Para tanto, fez a adoção do
cotidiano através do versilibrismo, integrando-se à civilização da
máquina com o dinamismo e a inquietude do pós-guerra (la guerra).
Essa atitude comprova a sua consciência moderna do fazer artístico,
preocupada com o existencial, e, principalmente, com o
aproveitamento do que é possível de se extrair da emoção.

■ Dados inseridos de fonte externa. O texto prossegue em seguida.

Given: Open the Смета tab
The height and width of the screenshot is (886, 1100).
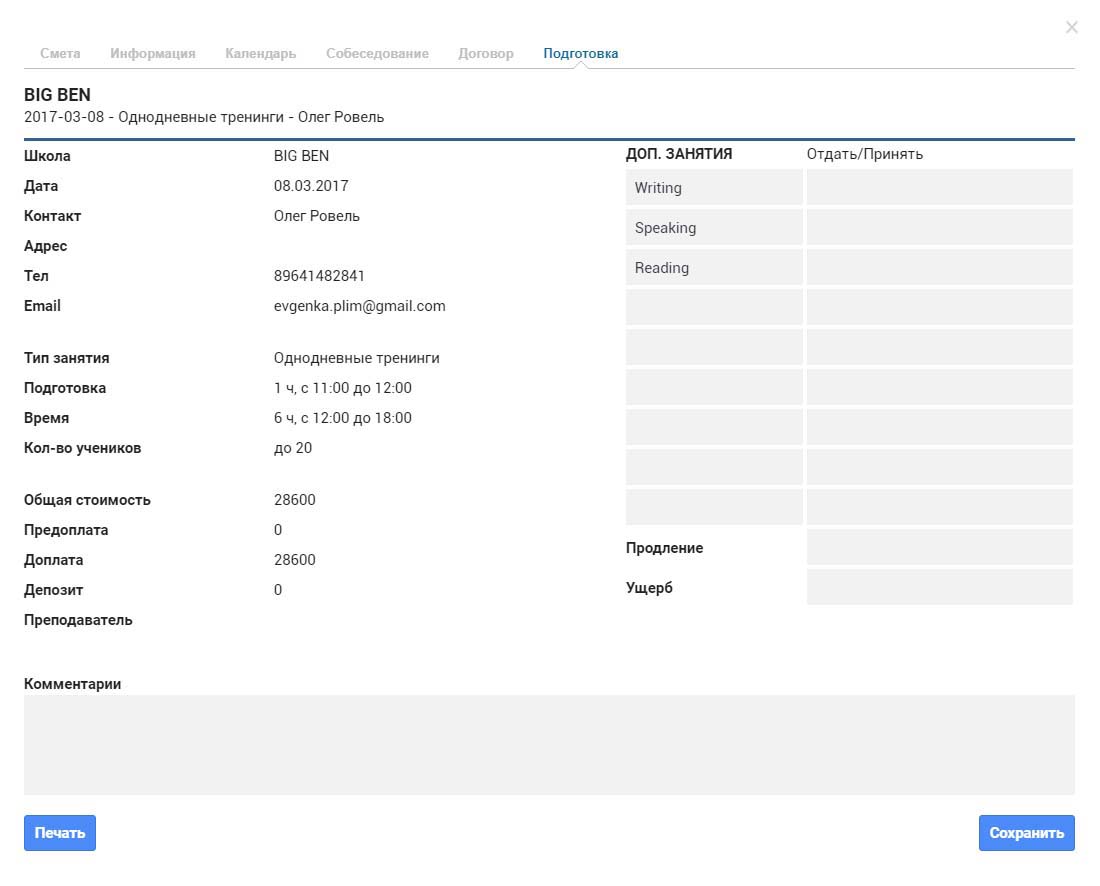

A trajetória poética de Álvaro de
Campos está compreendida em três fases. A primeira, da morbidez e do
torpor, é a fase do "Opiário", oferecido a Mário de
Sá-Carneiro e escrito enquanto navegava pelo Canal do Suez, em março
de 1914. A segunda fase, mais mecanicista e Whitmaniana, é onde o
Futurismo italiano mais transparece num aclimatamento em terras de
Portugal. Nessa fase, Campos seria,
"Um Whitman com um poeta grego dentro.
Pois Pessoa o coloca numa dupla seqüência:
a de uma arte orientada pelo ideal grego
e a dos cantores de hinos a civilização moderna
e sensações por ela provocadas."
É nessa fase onde a sensação é
mais intelectualizada. A terceira fase, do sono e do cansaço, aquela
que, apesar de trazer alguma coloração surrealista e dionisíaca, é
mais moderna e equilibrada se apresenta. É nessa fase em que se
enquadram: "Lisbon Revisited" (l923), "Apontamento",
"Poema em Linha Reta" e "Aniversário", que trazem,
respectivamente, como características, o inconformismo, a
consciência da fragilidade humana, o desprezo ao suposto mito do
heroísmo e o enternecimento memorialista.
O que se constata, finalmente, é
que Álvaro de Campos, a despeito de intelectualizar as sensações e
apresentar laivos surrealistas, é a personalidade pessoana que mais
se aproximou de uma poesia realista, e, também, quem mais foi
marcado pelos caracteres da modernidade.